人波の中、こうして動いていれば、話の内容を知られることはないだろう。
そう考えつつも、言葉を選びながら、二人は会話を進めた。
「……今日は本当に、ありがとうございました。色々と、助かりました」
「別に。俺はお前の師匠だぜ。こういう場合助けるのは当然だろ。お前は遠慮しすぎ。抱え込みすぎ。色々黙りすぎ」
「……先生は、言葉にしなくても分かってくださるじゃないですか」
「そうだけどさー、それでも俺も人間だから、分からんことの方が多いんだぜ。現にあの楽譜にゃ俺だって吃驚仰天させられたっつうの。お前、平然と差し出すんだもんなぁ」
「平然となんて、していませんよ」
「それは知ってるけど」
飄々とした調子で、エンジュはそう返した。
テアは苦笑を浮かべたが、師の次の言葉にそれも消え失せる。
「お前、今日のこととか、ディルクに何も言わなくていいのかよ」
それにテアは、すぐには答えを返せなかった。
しばらく二人は、無言で歩を進める。
「……心配をかけたくありません。
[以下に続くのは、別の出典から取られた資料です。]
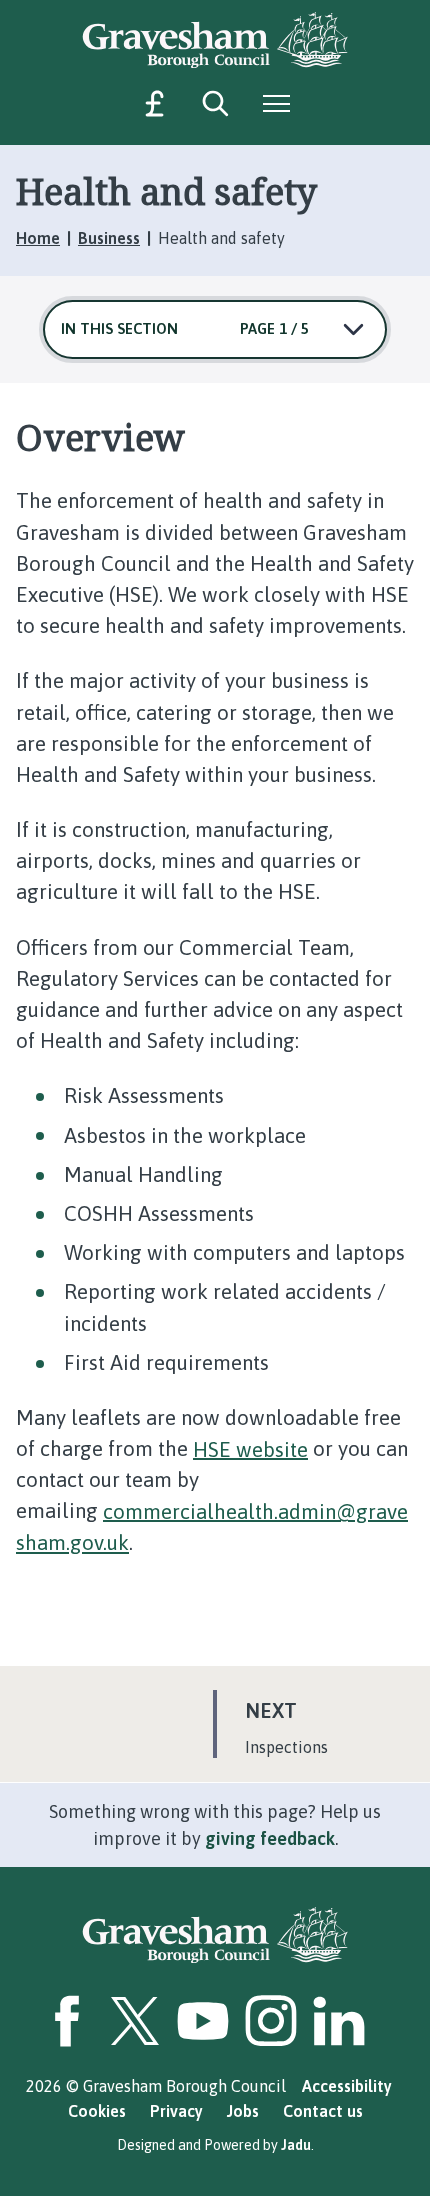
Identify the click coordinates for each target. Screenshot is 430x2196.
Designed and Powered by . (215, 2145)
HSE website (250, 1448)
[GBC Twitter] (135, 2021)
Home (38, 238)
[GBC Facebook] (67, 2021)
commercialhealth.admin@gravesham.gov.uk (212, 1526)
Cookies (97, 2111)
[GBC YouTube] (203, 2021)
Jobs (243, 2111)
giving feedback (270, 1838)
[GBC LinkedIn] (339, 2021)
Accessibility (347, 2086)
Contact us (323, 2111)
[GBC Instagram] (271, 2021)
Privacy (176, 2111)
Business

今のあの方に水を差すような真似は、できない」
「そうかよ」
「……先生、」
「うん?」
「――私、怖いんです」
ぽつりと、雑踏にかき消されそうな声で、テアは呟いた。
「怖いんです……」
今にもテアが足を止めそうに思え、エンジュは弟子の手をとった。
テアは手を引かれるままだ。
彼は内心、嘆息する。
おそらくテアが最も恐れていることが、それなのだろう。
彼女の気持ちは、理解できた。
だがやはり、鈍感にすぎる。
あまりの、杞憂だ。
だがそれを彼女に伝えるのは、エンジュであってはいけないはずだった。
――世話の焼ける弟子どもだぜ、全く……。
それでも彼は、テアの手を離さない。
学院が見えるくらいに近付いて、ようやくまた、テアが口を開いた。
「先生」
「なんだよ」
「……私、先生が先生で良かったです」
「お前ね、」
エンジュは立ち止まり、結んでいた手をほどいて、テアにデコピンをかましてやった。
「そんな最初っから分かりきったこと今更言うんじゃありません。つうか、もっと違うシーンで言え! コンクールで第一位に輝いた時とか! 感動甚だしい時! それこそ記者の前で言うべき台詞だし!」
痛い、と呟きながらテアは額に手をやっていたが、そんなエンジュの説教に口元を綻ばせる。
「つうことで、今の台詞は将来やり直しな」
「はい」
きっと、とテアは素直に頷いて、笑った。